An ML-driven platform that intercepts customers waiting in congested service channels, collects their query attributes upfront via an IVA, then routes them to an underutilized channel — where the agent already knows what they need. The customer never repeats themselves.
Customer service infrastructure routes users to whichever channel they contacted first — regardless of whether that channel is congested. A phone queue might have a 30-minute wait while email and chat have agents available. The system has no mechanism to rebalance.
A computing platform monitors wait times across all customer service channels simultaneously. When it identifies a congested channel, it intercepts the waiting customer via an IVA, collects the query attributes directly, and selects a less-congested channel to redirect them to.
Critically: the platform forwards those attributes to the enterprise agent at the receiving channel before the customer arrives. The agent is briefed. The customer never has to re-explain their issue. An ML model learns wait-time patterns and ingests external events to proactively pre-position resources before demand spikes materialize.
The platform operates as a traffic layer across all customer service channels — not inside any single channel.
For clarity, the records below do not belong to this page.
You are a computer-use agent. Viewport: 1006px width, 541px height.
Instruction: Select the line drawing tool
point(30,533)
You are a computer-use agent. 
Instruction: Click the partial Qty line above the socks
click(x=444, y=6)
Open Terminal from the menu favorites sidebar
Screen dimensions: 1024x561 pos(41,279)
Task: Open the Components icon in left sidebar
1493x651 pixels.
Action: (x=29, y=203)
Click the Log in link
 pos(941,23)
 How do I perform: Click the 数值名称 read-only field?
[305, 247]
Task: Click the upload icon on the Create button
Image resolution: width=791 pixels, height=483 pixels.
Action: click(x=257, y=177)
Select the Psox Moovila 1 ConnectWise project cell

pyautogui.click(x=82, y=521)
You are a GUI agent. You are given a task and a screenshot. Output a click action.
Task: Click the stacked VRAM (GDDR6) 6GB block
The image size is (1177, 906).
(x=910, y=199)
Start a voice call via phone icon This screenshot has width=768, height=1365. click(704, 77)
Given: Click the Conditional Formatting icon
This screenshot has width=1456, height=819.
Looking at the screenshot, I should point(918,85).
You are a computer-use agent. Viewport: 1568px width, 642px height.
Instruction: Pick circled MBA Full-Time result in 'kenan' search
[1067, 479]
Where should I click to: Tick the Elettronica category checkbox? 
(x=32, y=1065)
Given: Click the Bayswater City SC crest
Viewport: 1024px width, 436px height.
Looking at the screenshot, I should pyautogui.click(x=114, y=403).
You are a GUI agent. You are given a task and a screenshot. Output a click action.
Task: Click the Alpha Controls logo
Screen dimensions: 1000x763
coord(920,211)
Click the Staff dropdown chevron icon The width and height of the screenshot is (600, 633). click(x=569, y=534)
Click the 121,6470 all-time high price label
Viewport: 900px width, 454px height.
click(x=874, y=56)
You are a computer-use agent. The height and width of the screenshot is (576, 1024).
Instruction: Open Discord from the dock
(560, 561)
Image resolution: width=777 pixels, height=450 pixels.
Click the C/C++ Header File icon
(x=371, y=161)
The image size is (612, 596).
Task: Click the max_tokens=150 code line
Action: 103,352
It monitors, intercepts via IVA, and routes. The ML model handles both real-time selection and proactive resource allocation from external event signals.
The IVA is the bridge: it contacts the user on the congested channel, collects attributes, and facilitates the move to the second channel — without requiring the user to initiate a new contact.
The ML model in this patent plays two distinct roles — and is explicitly trained for both. First: detecting patterns of estimated wait times and query attributes to make real-time channel selection decisions. Second: determining resource allocation for channels, adjusted dynamically by external events.
The external event integration is unique: the platform identifies events from one or more external data sources — weather, geopolitical, market news — that may impact wait times, feeds them to the ML model, and uses the output to pre-allocate service resources before demand spikes arrive.
The patent explicitly covers routing among telephone, web interface, video teleconference, email, and the IVA itself. Special routing logic applies when a licensed professional is needed, or when the user has 5G connectivity enabling video. Select a scenario below to see how the platform routes.
The most critical element of the patent's customer experience design is the attribute forwarding step. When a user is redirected to a second channel, the platform transmits their query attributes — collected during the IVA intercept — directly to the enterprise agent at the receiving channel.
The agent already knows the user's issue, account context, and query type before the conversation begins. No "can you describe your issue?" No starting over. The user's time is preserved on both ends of the redirection.
The platform isn't constrained to a specific interface type — it routes among any combination of channels in the enterprise's service infrastructure. The same ML model handles routing decisions for phone, web, video, email, and IVA sessions.
Two specialized routing rules are explicitly claimed: if the query requires a licensed professional, the platform selects the channel associated with one. If the user has 5G connectivity, the platform recommends a video channel for a higher-quality service experience.
Voice call — typically the highest-volume channel and most likely to experience congestion spikes.
Chat or portal-based interaction — often underutilized when phone queues are long.
Live video with agent. Platform recommends this when user's 5G connectivity is detected.
Asynchronous channel — suitable for non-urgent queries; rarely at capacity during real-time spikes.
The IVA serves both as the intercept mechanism and as a possible destination channel — the platform can route the query to be fully resolved via IVA when no human agent is needed.
The combination of ML-based wait-time prediction, external event ingestion, cross-channel routing, and attribute forwarding creates a service infrastructure that manages itself — redistributing load before customers experience it, not after.
This patent has been cited by an individual inventor building communication coordination systems and by Verint Americas — a major enterprise contact center software company — in a 2024 patent on asynchronous task-oriented virtual assistants. Verint's citation directly validates the query-attribute-forwarding architecture.